Adapun kaum kâfir harbî Fi’lân, jika masuk ke negeri kaum Muslim dengan jaminan keamanan (al-amân) untuk mempelajari Islam, lalu masuk masjid untuk mendengarkan ajaran Islam, maka dibolehkan. Namun, jika dia datang di negeri kaum Muslim bukan untuk mempelajari Islam, lalu masuk masjid hanya untuk melihat keindahan dan kebesarannya, menjadikannya sebagai kedok di hadapan umat Islam untuk mengelabuhi permusuhannya kepada Islam dan umatnya serta melanggengkan penjajahannya terhadap negeri mereka, meski dia datang dan masuk ke sana dengan jaminan keamanan (al-amân), maka hukumnya tetap haram. Allah menyatakan:
وَمَنْ أَظْلَمُ مِمَّنْ مَنَعَ مَسَاجِدَ اللَّهِ أَنْ يُذْكَرَ فِيهَا اسْمُهُ وَسَعَى فِي خَرَابِهَا أُولَئِكَ مَا كَانَ لَهُمْ أَنْ يَدْخُلُوهَا إِلا خَائِفِينَ لَهُمْ فِي الدُّنْيَا خِزْيٌ وَلَهُمْ فِي الآخِرَةِ عَذَابٌ عَظِيمٌ
Siapakah yang lebih aniaya daripada orang yang menghalang-halangi menyebut nama Allah dalam masjid-masjid-Nya dan berusaha untuk merobohkannya? Mereka itu tidak sepatutnya masuk ke dalamnya, kecuali dengan rasa takut (kepada Allah). Mereka di dunia mendapat kehinaan dan di akhirat mendapat siksa yang berat (QS al-Baqarah [2]: 114).

Wallahu a’lam.

Catatan kaki:
1 Ibn ‘Abidin, Raddu al-Mukhtâr ‘alâ ad-Durr al-Mukhtâr, Dâr al-Fikr, Beirut, 1995, VI/ 691.

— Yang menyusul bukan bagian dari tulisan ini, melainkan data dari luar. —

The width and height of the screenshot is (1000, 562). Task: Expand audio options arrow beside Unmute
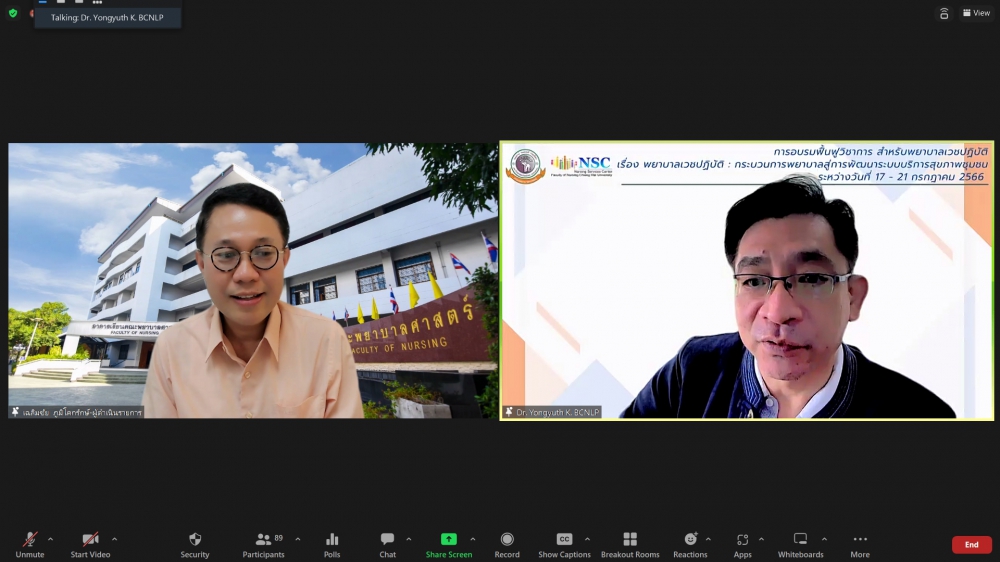[x=51, y=539]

2 Abu Zakariyya an-Nawawi, Raudhatu at-Thâlibîn wa ‘Umdatu al-Muftîn, Dar al-Fikr, Beirut, t.t., I/281.
3 Ibn Qudamah al-Maqdisi, al-Mughni ‘ala Mukhtashar al-Khiraqi, XIII/202.
4 Ibn Qudâmah al-Maqdisi, Ibid, XIII/202.
5 Al-Qurthûbi, al-Jâmi’ li Ahkâmi al-Qur’ân, Dâr al-Kutub al-‘Ilmiyyah, Beirut, VIII/103.
6 Ash-Shâwi, Hâsyiyah as-Shâwi ‘ala as-Syarh as-Shaghîr, I/160.
7 Al-Khurasyi, Manhu al-Jalîl Syarah Mukhtashar Khalîl, Dâr Shadir, I/71.